• Exercise prompt: Render each line of the entries below as a row of a Markdown table with two columns, Row for its number and Text for the line itself, skipping blank lines. Leave the pictures out of the answer.

⁂

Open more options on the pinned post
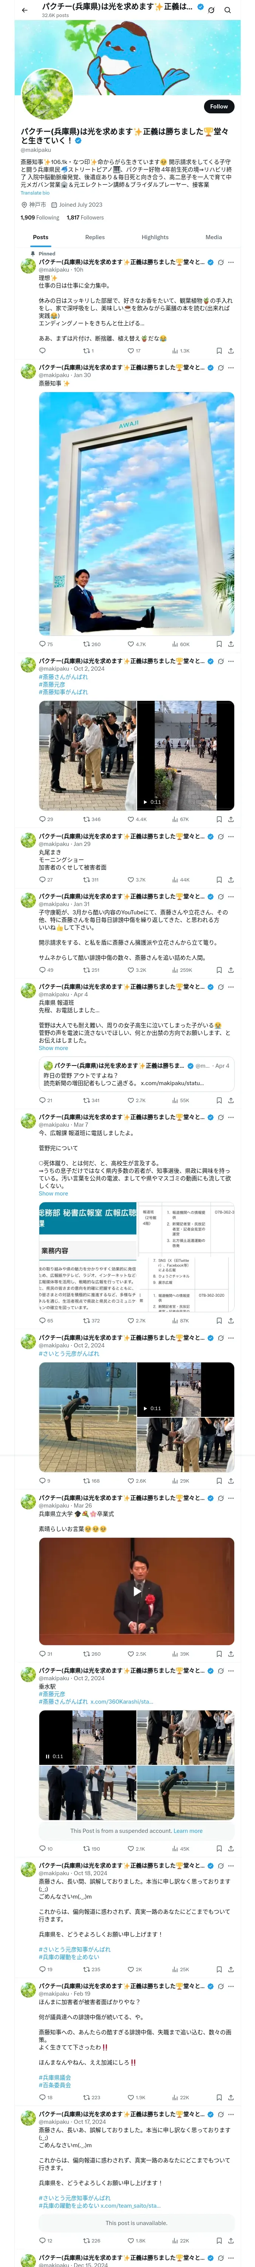point(231,262)
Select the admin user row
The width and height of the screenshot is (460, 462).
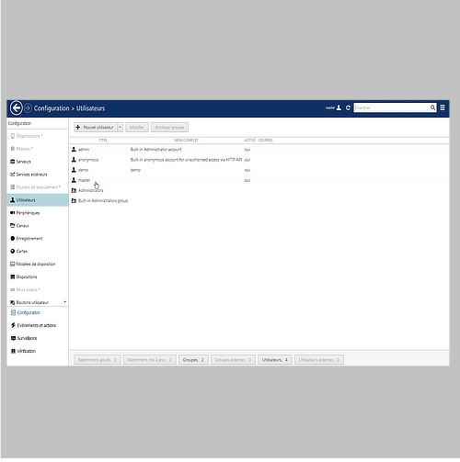259,150
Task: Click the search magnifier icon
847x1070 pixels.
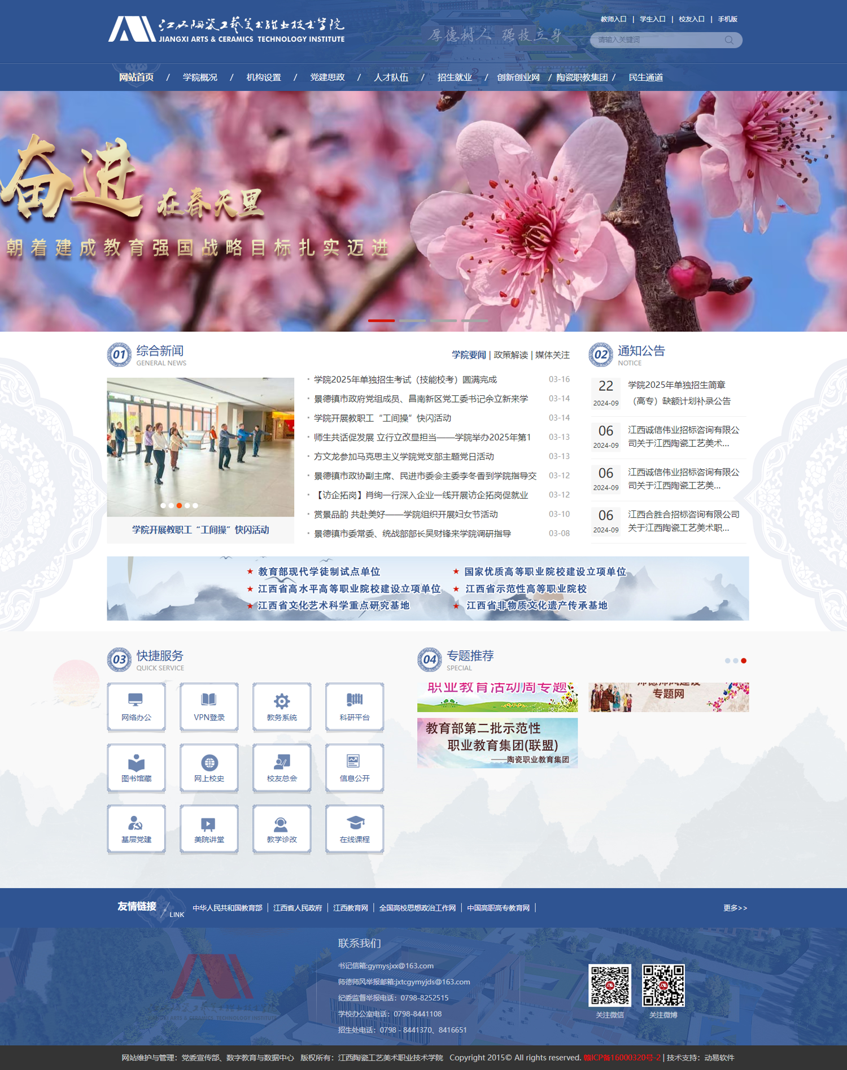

⁂

• Exercise response:
| Row | Text |
|---|---|
| 1 | Open more options on the pinned post |
| 2 | point(231,262) |
| 3 | Select the admin user row |
| 4 | The width and height of the screenshot is (460, 462). |
| 5 | 259,150 |
| 6 | Task: Click the search magnifier icon |
| 7 | 847x1070 pixels. |